## WHAT THE EXERCISE ASKS
Only the lines containing "right" should appear in the answer, copied from the listing below.

## PROVIDED DATA
-=-=-

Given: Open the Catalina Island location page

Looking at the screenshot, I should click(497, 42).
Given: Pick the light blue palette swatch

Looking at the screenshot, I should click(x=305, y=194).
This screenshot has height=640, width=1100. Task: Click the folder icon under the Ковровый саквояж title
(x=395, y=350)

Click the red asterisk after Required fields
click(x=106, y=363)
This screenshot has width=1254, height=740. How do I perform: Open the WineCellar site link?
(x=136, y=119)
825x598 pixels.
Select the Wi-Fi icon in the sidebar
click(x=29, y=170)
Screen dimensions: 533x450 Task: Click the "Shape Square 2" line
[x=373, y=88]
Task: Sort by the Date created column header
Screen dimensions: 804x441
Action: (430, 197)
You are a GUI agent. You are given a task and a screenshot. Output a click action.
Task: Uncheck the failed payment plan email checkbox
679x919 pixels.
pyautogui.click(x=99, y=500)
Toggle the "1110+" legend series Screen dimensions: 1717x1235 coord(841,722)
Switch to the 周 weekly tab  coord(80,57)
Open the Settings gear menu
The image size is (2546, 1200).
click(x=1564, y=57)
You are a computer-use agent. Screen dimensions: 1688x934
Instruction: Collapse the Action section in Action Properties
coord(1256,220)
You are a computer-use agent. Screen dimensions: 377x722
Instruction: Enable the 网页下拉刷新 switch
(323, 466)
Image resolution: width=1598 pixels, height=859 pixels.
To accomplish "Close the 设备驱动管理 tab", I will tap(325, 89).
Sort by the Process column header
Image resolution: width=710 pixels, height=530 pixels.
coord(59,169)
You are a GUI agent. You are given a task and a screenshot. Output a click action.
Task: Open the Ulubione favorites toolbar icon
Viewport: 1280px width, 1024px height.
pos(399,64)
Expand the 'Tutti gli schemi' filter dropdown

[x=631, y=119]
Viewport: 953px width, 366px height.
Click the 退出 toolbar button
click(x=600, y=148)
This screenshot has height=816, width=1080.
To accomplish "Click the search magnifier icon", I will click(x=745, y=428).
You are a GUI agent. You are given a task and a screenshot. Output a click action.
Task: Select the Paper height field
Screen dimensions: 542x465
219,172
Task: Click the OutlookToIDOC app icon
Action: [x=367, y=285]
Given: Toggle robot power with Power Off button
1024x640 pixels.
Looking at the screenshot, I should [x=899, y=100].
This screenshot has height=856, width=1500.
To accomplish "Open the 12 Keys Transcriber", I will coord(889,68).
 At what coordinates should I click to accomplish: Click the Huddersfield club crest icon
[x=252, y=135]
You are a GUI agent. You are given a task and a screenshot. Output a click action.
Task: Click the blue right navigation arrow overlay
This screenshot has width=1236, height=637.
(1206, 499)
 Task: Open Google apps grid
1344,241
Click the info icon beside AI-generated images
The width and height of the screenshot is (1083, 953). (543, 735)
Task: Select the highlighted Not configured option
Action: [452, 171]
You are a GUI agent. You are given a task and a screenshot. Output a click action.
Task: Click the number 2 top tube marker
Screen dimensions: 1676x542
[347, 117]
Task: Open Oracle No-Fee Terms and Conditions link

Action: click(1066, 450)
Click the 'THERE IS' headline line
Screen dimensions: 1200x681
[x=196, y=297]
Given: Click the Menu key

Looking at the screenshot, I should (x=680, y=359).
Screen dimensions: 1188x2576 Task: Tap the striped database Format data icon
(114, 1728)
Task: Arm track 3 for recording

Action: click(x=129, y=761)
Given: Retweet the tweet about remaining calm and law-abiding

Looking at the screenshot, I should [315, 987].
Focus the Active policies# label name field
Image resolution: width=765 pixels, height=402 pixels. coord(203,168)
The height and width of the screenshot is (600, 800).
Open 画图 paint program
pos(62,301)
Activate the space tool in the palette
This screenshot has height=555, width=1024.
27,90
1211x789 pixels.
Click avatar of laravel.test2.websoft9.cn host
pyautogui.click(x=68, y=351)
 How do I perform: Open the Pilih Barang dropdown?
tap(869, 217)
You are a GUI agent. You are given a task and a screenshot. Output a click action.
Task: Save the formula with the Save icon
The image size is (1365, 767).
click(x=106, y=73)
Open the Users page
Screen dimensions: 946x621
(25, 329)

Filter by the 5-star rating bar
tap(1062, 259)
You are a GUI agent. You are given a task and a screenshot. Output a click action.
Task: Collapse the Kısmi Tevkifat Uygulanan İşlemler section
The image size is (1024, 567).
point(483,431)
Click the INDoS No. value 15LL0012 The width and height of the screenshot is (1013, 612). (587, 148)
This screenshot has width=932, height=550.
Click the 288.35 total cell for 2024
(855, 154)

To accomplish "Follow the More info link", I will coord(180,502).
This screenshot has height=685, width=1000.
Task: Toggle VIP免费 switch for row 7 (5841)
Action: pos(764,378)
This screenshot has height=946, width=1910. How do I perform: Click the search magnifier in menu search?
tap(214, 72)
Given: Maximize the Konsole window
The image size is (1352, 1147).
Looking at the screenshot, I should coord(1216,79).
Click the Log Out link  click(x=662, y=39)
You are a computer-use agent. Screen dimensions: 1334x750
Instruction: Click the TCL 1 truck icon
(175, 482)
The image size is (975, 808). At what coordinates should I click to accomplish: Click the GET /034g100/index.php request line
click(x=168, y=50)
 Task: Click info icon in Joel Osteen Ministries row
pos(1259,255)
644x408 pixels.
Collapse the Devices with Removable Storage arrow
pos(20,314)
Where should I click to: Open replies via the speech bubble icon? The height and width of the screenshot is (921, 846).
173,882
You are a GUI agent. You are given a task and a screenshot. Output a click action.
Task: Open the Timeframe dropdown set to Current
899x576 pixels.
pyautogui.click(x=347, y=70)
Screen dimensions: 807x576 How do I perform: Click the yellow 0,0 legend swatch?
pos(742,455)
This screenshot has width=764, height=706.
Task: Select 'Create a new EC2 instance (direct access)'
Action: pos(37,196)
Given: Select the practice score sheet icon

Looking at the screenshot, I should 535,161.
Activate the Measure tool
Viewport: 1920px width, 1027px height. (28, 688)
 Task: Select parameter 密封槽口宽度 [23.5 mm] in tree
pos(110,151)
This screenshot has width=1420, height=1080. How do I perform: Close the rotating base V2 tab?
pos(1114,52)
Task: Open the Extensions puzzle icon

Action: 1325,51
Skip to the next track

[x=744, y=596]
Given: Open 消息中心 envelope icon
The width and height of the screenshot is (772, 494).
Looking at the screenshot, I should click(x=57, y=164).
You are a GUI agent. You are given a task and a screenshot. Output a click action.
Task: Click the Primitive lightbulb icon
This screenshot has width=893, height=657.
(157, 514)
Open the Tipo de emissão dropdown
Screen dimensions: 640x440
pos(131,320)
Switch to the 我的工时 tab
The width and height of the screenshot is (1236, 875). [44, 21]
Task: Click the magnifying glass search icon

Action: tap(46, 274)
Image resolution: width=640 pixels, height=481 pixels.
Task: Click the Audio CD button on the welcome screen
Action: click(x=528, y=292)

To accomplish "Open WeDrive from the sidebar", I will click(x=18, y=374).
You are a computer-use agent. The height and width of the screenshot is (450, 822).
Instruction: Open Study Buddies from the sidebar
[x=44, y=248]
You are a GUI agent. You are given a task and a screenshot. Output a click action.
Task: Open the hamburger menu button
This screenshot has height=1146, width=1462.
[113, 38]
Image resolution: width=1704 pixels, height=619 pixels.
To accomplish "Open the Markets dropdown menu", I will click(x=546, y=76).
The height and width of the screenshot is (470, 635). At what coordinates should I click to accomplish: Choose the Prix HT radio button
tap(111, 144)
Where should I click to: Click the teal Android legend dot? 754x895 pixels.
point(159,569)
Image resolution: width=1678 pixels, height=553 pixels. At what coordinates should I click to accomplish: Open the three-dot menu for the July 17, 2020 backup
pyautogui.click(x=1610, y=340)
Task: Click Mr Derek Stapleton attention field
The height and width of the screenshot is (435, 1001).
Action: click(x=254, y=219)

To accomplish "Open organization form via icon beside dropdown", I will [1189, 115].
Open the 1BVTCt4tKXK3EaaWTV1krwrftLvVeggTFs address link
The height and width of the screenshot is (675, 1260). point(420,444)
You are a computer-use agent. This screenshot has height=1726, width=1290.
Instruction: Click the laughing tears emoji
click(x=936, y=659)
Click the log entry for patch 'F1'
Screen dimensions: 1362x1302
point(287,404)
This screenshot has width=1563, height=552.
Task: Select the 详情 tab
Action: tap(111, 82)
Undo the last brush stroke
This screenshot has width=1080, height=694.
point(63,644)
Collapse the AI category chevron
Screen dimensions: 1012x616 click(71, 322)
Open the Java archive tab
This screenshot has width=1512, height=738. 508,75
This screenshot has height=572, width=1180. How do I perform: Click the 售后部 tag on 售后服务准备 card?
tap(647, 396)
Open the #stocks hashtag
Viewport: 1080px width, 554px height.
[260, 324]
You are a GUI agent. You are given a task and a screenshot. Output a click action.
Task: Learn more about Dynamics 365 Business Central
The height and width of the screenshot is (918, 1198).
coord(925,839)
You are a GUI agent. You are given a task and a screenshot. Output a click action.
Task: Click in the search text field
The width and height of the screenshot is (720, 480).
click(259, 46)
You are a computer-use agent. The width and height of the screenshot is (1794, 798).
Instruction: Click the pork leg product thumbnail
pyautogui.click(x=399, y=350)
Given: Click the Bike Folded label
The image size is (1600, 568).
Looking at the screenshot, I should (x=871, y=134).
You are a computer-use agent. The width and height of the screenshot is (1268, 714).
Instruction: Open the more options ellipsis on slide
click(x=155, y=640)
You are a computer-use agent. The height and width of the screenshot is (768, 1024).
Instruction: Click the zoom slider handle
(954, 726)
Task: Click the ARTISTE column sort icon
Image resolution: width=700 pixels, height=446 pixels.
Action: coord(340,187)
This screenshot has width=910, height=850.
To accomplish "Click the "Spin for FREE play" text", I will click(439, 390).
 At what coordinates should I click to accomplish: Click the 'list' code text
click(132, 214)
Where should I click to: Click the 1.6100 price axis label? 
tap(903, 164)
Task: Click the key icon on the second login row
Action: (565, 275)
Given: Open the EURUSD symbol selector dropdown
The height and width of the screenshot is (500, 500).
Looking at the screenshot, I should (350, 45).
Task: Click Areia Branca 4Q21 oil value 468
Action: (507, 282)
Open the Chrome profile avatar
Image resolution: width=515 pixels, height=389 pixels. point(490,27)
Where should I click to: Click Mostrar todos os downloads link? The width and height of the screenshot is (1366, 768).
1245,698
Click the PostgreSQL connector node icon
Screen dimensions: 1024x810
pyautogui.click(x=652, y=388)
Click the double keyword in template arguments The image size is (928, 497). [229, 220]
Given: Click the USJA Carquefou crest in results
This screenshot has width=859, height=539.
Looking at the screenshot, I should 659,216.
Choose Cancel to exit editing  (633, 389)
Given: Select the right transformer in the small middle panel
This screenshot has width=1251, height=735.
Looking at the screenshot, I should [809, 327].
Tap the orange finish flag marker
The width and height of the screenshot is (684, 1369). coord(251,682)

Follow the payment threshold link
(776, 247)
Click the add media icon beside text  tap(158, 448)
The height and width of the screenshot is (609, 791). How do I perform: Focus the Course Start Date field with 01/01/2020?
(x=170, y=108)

-=-=-

## REPLY
Task: Click the blue right navigation arrow overlay
Given: Select the right transformer in the small middle panel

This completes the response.